Retailers Fail Subscriber Confirmation Test

Posted on by Chief Marketer Staff

Retailers still don’t get it.

Almost 60% fail to send a confirmation message after customers register for e-mail newsletters or marketing programs, according to a study by Silverpop.

And that means they are missing some big marketing opportunities.

For one thing, confirmation offers a chance “to introduce yourself, and tell them what to look for,” says Elaine O’Gorman, vice president of marketing for Silverpop. It also builds anticipation for the newsletter.

And confirmation can improve deliverability and remind subscribers to place you in their white list or address book. But to get these benefits, “you have to send it instantly, preferably within seconds,” O’Gorman adds. And how soon can the actual newsletter follow? “It can be as closely spaced as you’d like it to be” she says.
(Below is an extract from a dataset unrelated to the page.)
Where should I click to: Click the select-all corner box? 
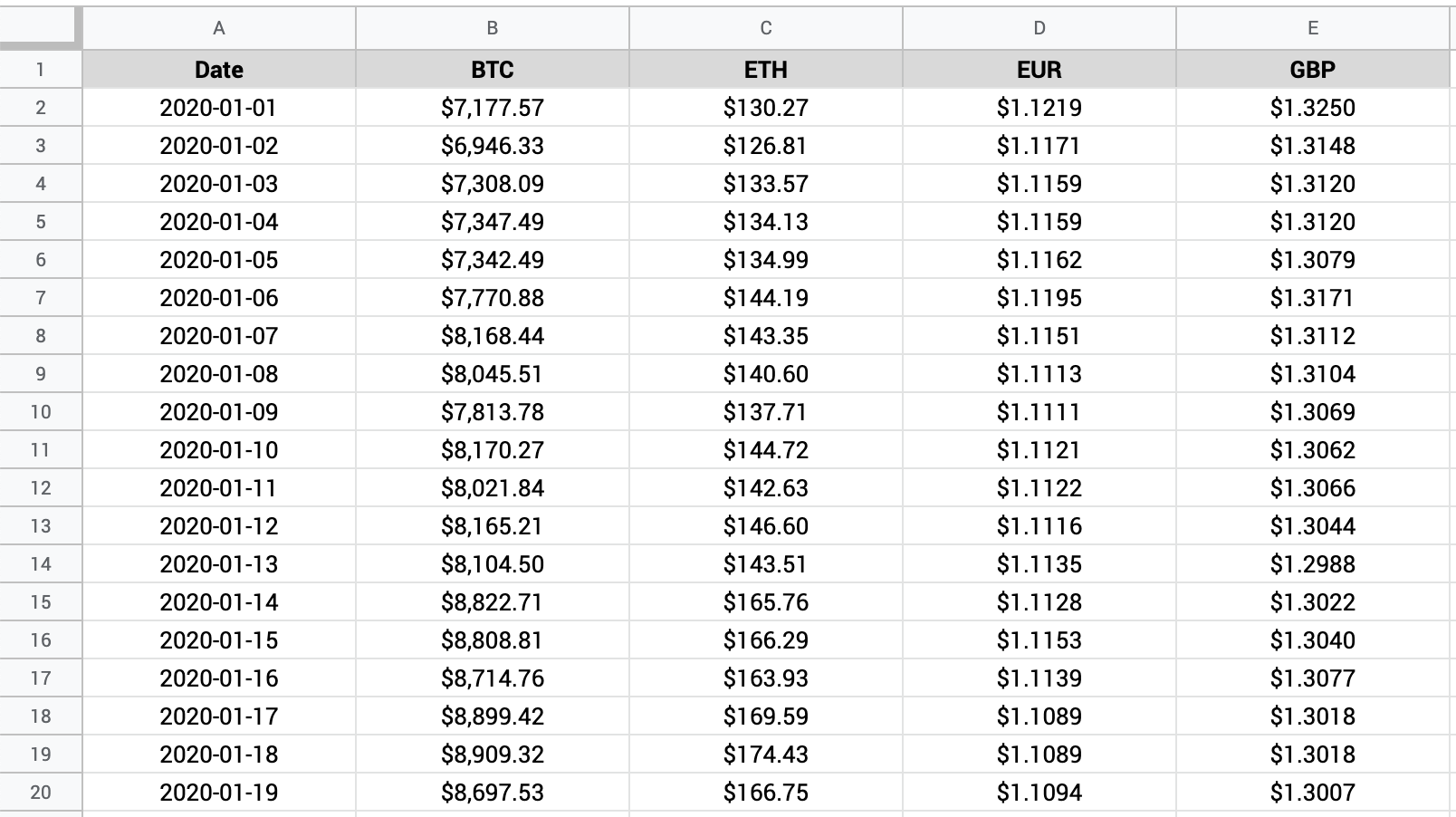click(x=40, y=26)
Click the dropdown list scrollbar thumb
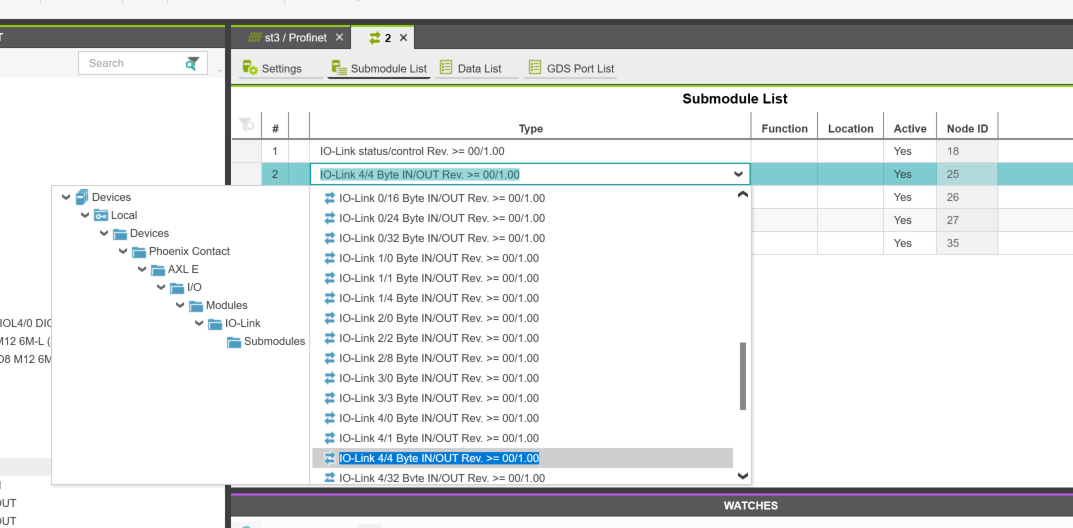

Should confirmations be personalized? O’Gorman notes that it’s “difficult to produce a confirmation message in seconds.” But she adds that a good vendor can easily do it.

(Another reason for letting the vendor handle it is so the “from” line will be the same for both the confirmation and the e-zine, she notes).

But a confirmation should be just that—it should not require the recipient to do anything.

“Double opt-in has been proven to result in a meaningful drop in completed registrations,” O’Gorman says. “The way to go is confirmed opt-in.”

Unfortunately, confirmation is not the only area in which retailers are lagging. Only 23% offer e-mail registration on their Web site home pages, and a similar percentage put it there as a “secondary call to action, less prominent than other calls to action,” O’Gorman says.

This means that these firms are missing a chance to sign up visitors for e-zines and marketing messages.

One piece of good news is that 63% of the retailers surveyed ask for more than the e-mail address during registration. Of course, the other third is “missing out on the ability to personalize and on the ability to target segments of their audience,” O’Gorman says.

What does that mean to e-zine publishers?

Simply that they should ask for data that will help them customize the newsletter for individuals. “If you have five articles in your newsletter, you can tailor two based on the data you receive,” O’Gorman explains. “The other three can be of general interest.”

She adds that personalization isn’t as much about greeting the reader by name as providing personal preferences.

Silverpop studied the Web sites of 175 companies that participated in last year’s ACC, including multi-channel players like Crate & Barrell, Neiman Marcus, JC Penney and CompUSA. Of this group, only 14% offer e-mail newsletters. But many of their sales and promotional e-mails make take the form of newsletters, O’Gorman notes.